From the La Leche League to the World Health Assembly, from the United Nations to the American Academy of Pediatrics, there is overwhelming agreement that breastmilk is the healthiest choice for infant nutrition.
Breastmilk is specifically designed through millennia of evolution to provide perfect nutrition for a growing human infant. Breastmilk contains chemicals from the mother’s immune system that helps her infant recognize and fight disease organisms. "Feeding on breastmilk has been shown to reduce the incidence and/or severity of diarrhea, lower respiratory infection, otitis media, bacteremia, bacterial meningitis, botulism, urinary tract infection, and necrotizing enterocolitis. There are a number of studies that show a possible protective effect of human milk feeding against sudden infant death syndrome, insulin-dependent diabetes mellitus, Crohn's disease, ulcerative colitis, lymphoma, allergic diseases, and other chronic digestive diseases. Breastfeeding has also been related to possible enhancement of cognitive development."15
Breastfeeding also has real health benefits for the mother, and social and economic benefits for the family group. (Although a breastfeeding mother must consume more calories than when she is not lactating, the cost of these calories is approximately half that of infant formula, with an expected savings of over $400 for the baby’s first year.16) The AAP recommends that except when the mother is a user of illicit drugs or has active tuberculosis, or when the baby has galactosemia (a metabolic disorder in which milk sugars cannot be converted to glucose) that all infants be breastfed.17
To replace breastmilk with formula denies the infant these benefits. In addition, it can introduce many new hazards. In poorer communities, infant formula is purchased at the expense of other immediate needs. (The $400 saved per year by not feeding with formula represents more than the annual income for many West African farmers.)
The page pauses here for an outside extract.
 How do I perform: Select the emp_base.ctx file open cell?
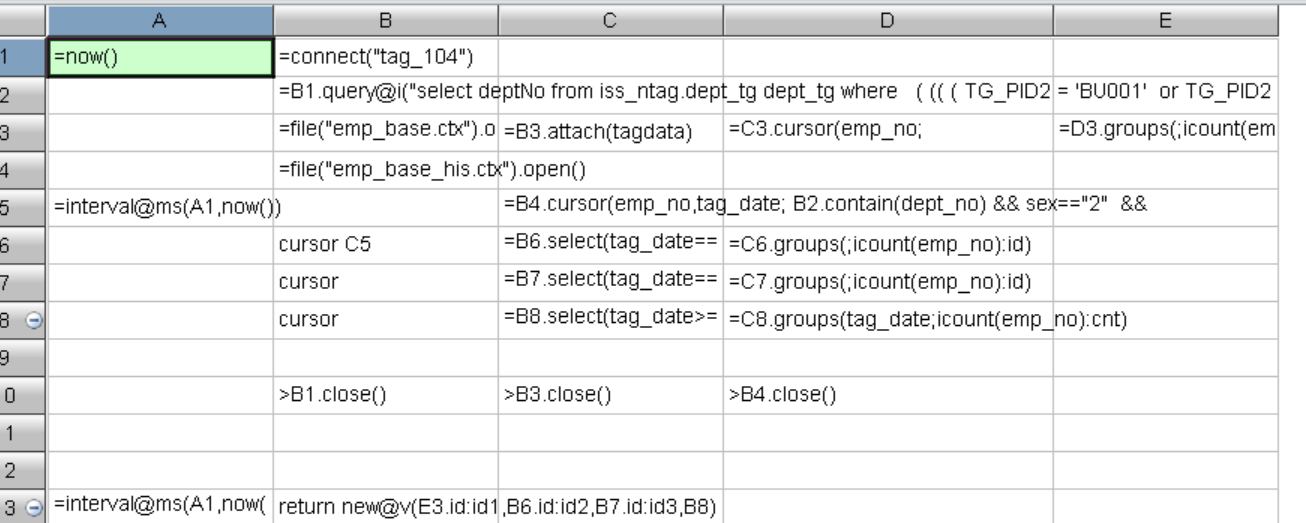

Most formulae must be mixed with water. If the water is impure, infants are exposed to diseases against which they have no immunity. Impure water is endemic to developing nations.18 In areas with impure water, a baby fed formula is twenty-five times more likely to develop diarrhea than a breastfed baby.19 There is even a name for the symptoms of this infection: Bottle-Baby Disease.
Waterborne diseases fed straight to vulnerable babies causes what is now a common condition in many parts of the world - diarrhea, vomiting, respiratory infections, malnutrition, dehydration and commonly death - known as Bottle-Baby disease.20
Even when water is pure, when families are poor, they are likely to over-dilute the formula to make it last longer. The result is increased rates of infant malnutrition. In 1991, the UNICEF’s report on the State of the World’s Children reported that 1.5 million infant deaths each year could be prevented if mothers in developing nations returned to breastfeeding.21 That is one child lost to complications of formula feeding every thirty seconds.22
15. “Policy Statement: Breast Feeding and the Use of Human Milk (RE9729).” American Academy of Pediatrics. Dec 1997. http://www.aap.org/policy/re9729.html (online 27 July 2001).
16. op. cit.
17. “Policy Statement: Breast Feeding and the Use of Human Milk (RE9729).” American Academy of Pediatrics. Dec 1997. http://www.aap.org/policy/re9729.html (online 27 July 2001).
18. Background to the Nestlé Boycott. http://shell.ihug.co.nz/~stu/milk.htm (online 27 July 2001).
19. “Tell Nestlé You Are Joining the Boycott.”
20. “McSpotlight on the Baby Milk Industry.” McSpotlight. http://www.mcspotlight.org/beyond/nestle.html (online 27 July 2001).
21. “Tell Nestlé You Are Joining the Boycott.”
22. “McSpotlight on the Baby Milk Industry.”